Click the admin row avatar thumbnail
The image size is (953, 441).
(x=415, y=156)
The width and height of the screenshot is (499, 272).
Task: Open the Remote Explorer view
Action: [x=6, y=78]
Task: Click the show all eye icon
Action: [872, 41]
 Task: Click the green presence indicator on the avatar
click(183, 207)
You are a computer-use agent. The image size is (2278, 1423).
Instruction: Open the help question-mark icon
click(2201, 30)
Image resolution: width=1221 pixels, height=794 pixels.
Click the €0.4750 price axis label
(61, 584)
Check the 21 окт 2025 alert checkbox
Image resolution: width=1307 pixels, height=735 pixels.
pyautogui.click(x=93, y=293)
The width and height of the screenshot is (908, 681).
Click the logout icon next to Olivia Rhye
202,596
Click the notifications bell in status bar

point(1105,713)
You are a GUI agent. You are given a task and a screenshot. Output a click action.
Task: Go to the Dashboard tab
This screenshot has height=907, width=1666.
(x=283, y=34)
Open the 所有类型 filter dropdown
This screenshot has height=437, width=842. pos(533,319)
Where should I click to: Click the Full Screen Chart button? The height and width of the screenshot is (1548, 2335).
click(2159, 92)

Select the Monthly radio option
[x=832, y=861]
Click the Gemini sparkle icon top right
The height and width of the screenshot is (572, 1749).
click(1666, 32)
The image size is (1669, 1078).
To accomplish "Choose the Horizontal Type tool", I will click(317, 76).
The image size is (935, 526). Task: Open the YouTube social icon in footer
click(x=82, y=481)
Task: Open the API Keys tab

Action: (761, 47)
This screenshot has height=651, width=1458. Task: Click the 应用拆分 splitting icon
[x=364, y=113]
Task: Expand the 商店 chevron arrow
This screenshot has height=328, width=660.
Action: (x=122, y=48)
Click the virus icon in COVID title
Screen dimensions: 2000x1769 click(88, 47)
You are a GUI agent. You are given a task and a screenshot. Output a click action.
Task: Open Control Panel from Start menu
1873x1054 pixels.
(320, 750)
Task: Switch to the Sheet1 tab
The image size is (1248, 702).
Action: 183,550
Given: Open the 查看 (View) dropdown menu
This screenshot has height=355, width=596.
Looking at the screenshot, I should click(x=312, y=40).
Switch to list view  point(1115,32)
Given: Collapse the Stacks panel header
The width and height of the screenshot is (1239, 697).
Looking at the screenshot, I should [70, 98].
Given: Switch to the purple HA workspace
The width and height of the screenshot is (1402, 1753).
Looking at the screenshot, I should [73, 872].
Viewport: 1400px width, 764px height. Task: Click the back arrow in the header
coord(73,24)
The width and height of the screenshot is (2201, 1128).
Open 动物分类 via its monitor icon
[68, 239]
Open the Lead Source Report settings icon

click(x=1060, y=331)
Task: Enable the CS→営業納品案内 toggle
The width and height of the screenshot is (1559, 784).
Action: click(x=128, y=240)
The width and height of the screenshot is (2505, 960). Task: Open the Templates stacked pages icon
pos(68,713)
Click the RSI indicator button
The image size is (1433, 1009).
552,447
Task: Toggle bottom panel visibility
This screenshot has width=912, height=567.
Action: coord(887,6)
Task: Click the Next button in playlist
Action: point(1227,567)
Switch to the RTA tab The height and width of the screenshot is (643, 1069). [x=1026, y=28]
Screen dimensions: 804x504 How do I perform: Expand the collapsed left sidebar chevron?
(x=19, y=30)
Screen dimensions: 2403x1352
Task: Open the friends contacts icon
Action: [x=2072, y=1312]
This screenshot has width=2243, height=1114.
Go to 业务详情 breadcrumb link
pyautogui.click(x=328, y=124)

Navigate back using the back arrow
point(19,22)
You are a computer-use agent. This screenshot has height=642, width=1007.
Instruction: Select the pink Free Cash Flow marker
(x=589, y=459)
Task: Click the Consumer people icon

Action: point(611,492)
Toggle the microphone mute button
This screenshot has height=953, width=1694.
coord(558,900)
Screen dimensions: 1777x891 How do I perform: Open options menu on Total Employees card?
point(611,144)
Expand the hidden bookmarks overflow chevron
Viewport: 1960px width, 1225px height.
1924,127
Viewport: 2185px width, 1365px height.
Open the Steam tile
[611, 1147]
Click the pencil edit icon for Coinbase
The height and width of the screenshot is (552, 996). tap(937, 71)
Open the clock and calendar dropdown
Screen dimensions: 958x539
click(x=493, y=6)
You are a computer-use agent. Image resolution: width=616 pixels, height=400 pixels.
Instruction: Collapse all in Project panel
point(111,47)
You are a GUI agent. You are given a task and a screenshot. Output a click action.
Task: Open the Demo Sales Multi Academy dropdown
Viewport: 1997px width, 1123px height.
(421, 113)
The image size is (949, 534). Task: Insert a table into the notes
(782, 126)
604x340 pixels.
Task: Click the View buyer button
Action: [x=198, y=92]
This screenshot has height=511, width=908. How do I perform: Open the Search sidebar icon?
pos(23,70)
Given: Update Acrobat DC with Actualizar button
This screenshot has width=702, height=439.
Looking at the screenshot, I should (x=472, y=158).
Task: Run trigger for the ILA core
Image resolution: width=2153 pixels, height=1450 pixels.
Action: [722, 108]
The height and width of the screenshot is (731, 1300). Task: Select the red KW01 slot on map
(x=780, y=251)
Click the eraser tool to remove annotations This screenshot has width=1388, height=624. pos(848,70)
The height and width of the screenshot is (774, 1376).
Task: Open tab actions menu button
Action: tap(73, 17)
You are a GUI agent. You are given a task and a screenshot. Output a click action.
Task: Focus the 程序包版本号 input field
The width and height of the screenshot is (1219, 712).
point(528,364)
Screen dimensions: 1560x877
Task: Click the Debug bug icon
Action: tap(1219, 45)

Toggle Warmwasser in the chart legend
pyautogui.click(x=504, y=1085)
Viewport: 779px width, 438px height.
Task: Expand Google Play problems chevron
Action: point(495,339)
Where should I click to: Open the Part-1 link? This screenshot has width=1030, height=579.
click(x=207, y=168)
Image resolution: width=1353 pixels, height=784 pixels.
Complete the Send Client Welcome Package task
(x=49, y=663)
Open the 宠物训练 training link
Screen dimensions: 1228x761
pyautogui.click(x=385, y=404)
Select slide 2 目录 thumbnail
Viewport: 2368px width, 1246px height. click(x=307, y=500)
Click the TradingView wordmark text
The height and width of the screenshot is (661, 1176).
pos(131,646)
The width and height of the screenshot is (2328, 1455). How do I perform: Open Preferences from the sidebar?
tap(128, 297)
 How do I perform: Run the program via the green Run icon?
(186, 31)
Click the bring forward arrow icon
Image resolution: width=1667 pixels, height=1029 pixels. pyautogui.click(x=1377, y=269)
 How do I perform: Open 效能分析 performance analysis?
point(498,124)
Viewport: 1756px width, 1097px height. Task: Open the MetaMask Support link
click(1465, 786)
# # # #
Work order —
Copy only this part of the entries above: the line with "This screenshot has height=328, width=660.", the line with "Task: Toggle bottom panel visibility", and the lines between, all exactly as written.

The answer —
This screenshot has height=328, width=660.
Action: (x=122, y=48)
Click the virus icon in COVID title
Screen dimensions: 2000x1769 click(88, 47)
You are a GUI agent. You are given a task and a screenshot. Output a click action.
Task: Open Control Panel from Start menu
1873x1054 pixels.
(320, 750)
Task: Switch to the Sheet1 tab
The image size is (1248, 702).
Action: 183,550
Given: Open the 查看 (View) dropdown menu
This screenshot has height=355, width=596.
Looking at the screenshot, I should click(x=312, y=40).
Switch to list view  point(1115,32)
Given: Collapse the Stacks panel header
The width and height of the screenshot is (1239, 697).
Looking at the screenshot, I should [70, 98].
Given: Switch to the purple HA workspace
The width and height of the screenshot is (1402, 1753).
Looking at the screenshot, I should [73, 872].
Viewport: 1400px width, 764px height. Task: Click the back arrow in the header
coord(73,24)
The width and height of the screenshot is (2201, 1128).
Open 动物分类 via its monitor icon
[68, 239]
Open the Lead Source Report settings icon

click(x=1060, y=331)
Task: Enable the CS→営業納品案内 toggle
The width and height of the screenshot is (1559, 784).
Action: click(x=128, y=240)
The width and height of the screenshot is (2505, 960). Task: Open the Templates stacked pages icon
pos(68,713)
Click the RSI indicator button
The image size is (1433, 1009).
552,447
Task: Toggle bottom panel visibility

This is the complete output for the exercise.